Wilson played the “I feared for my life card” and by the grand jury’s decision played it well.  The grand jury apparently believed that a 6’ 4” policeman, driving an SUV police vehicle, and armed with an automatic weapon rightfully felt threatened by and should have been fearful of an unarmed Black male.  A Black male whom Wilson said he feared was going to beat Wilson to death or take his gun away and shoot him.  Hollywood couldn’t write a better science fiction script.  All the protections Wilson had from being harmed and feeling fearful he decided to give up.  Attempting to get out of his vehicle, and not distancing himself from the suspects until help came were decisions made by Wilson.

Did Wilson really believe that someone he already had shot at least 3 times would be able to tackle him?  Did Wilson, a trained policeman, really believe the only option was to shoot Brown?  Did Wilson panic and cover up his panic by claiming he feared for his life from an unarmed person? 

Wilson, why didn’t you distance yourself from Brown in your V6 engine SUV car!  Wilson says he was trying to buy some time until help arrived.  Moving his car away would have bought some time.  Was Wilson afraid that backing off until help arrived would be seen as being cowardly?  After the shots in his car, Wilson inferred that he was fearful that an unarmed Brown would get away and possibly hurt someone else responding to the scene.  How was an unarmed Brown going to hurt others after already having been shot by Wilson?

After the shooting Wilson walked back to his SUV police car and turned the engine off.  Wilson was told to drive back to the station alone in another car.  After killing another human being he was not monitored by the police.  Instead he was given the honor system method to police himself while driving back to the police station.  No one monitored what self inflicted injuries he could have made to himself to prove Michael Brown struck him.  The grand jury transcripts showed that Wilson, a supposedly well trained cop, was on the wrong radio channel when initially reporting “shots fired”.  One witness said that after Brown was shot he staggered toward Wilson.  Another witness said Brown stopped turned around and walked towards Wilson.  That witness wondered why Brown didn’t stop approaching Wilson.  Wilson said he backed away from Brown some but as Brown continued towards him chose to stop his retreat and end the encounter by shooting Brown until he was dead.

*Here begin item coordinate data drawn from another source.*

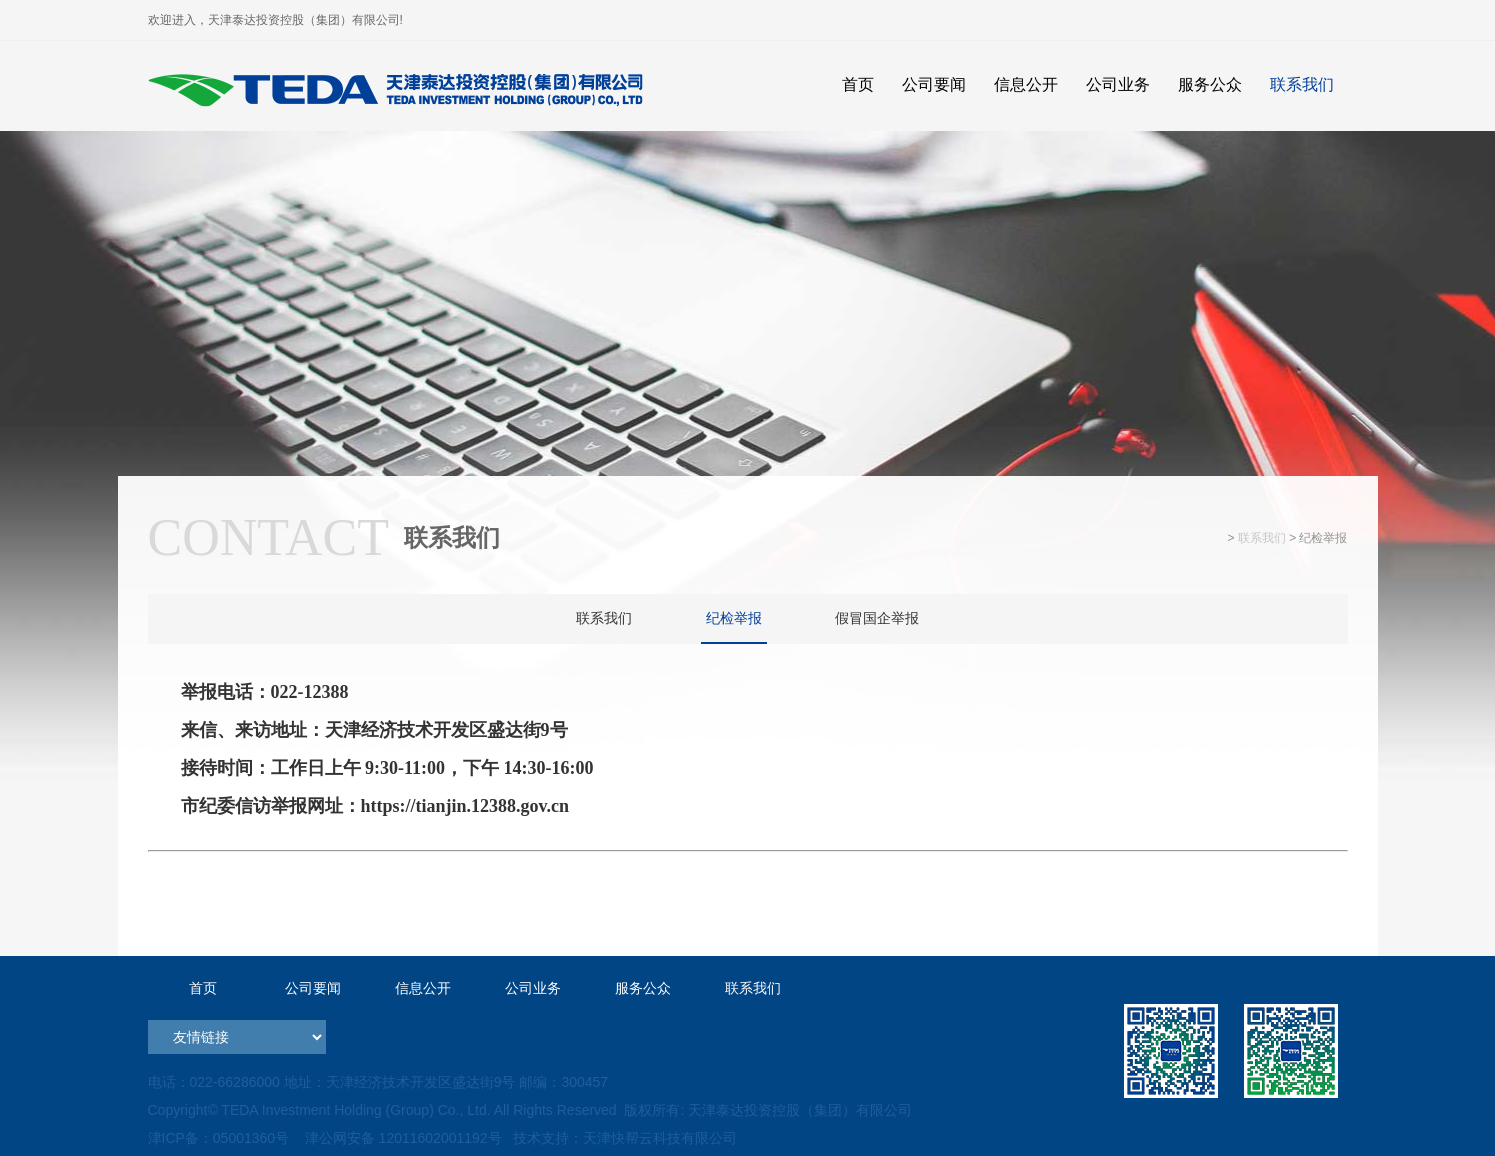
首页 (203, 988)
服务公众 (643, 988)
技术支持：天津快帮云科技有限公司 (623, 1138)
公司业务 (533, 988)
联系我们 (1262, 538)
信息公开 (423, 988)
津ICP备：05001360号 (219, 1138)
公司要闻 (313, 988)
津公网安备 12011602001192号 (399, 1138)
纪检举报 (734, 618)
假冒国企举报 (877, 618)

Wilson made a conscious choice of ending the encounter by killing Michael Brown.  Wilson chose the method of encountering Brown initially.  Wilson chose to approach the two men before backup arrived. Wilson chose to pursue unarmed suspects after they ran away.

So he thinks he did the right thing?  As the civil authority in the situation, his poor judgments are partially why the mother and father of Michael Brown are now without their son. 

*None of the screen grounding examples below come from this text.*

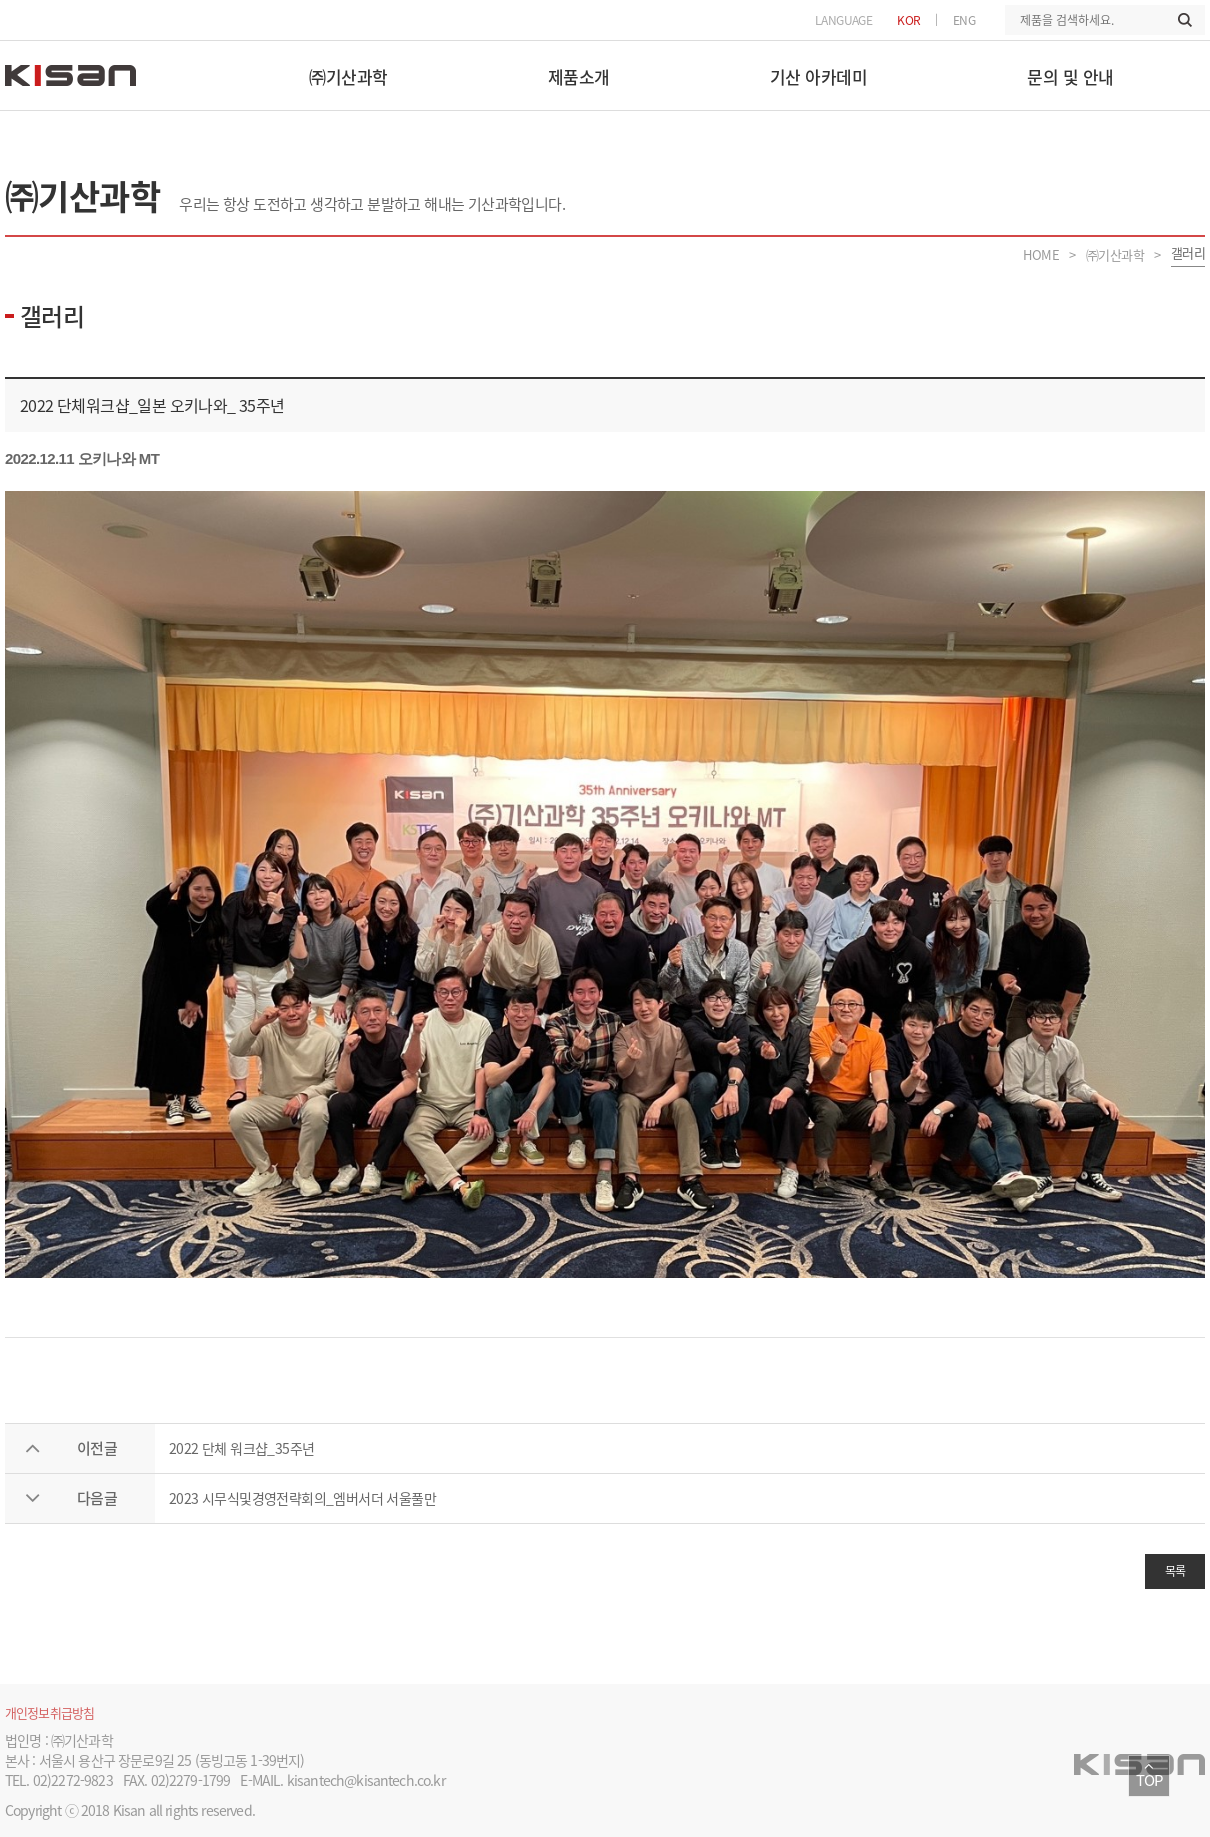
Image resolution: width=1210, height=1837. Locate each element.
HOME (1041, 254)
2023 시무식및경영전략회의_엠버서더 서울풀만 (302, 1498)
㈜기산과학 (1115, 254)
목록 (1175, 1571)
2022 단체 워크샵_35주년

The Ferguson community grand jury had their chance to properly address the killing.  Now it’s time to put the case into the category of a civil rights crime and carefully review each decision point of Wilson.


All policemen have the right to fear being injured when you enter an unknown situation.  But you also need to avoid giving away all the protections you have from being harmed.  Wilson gave away his protections and helped to elevate the situation into an execution.  Is that doing your job?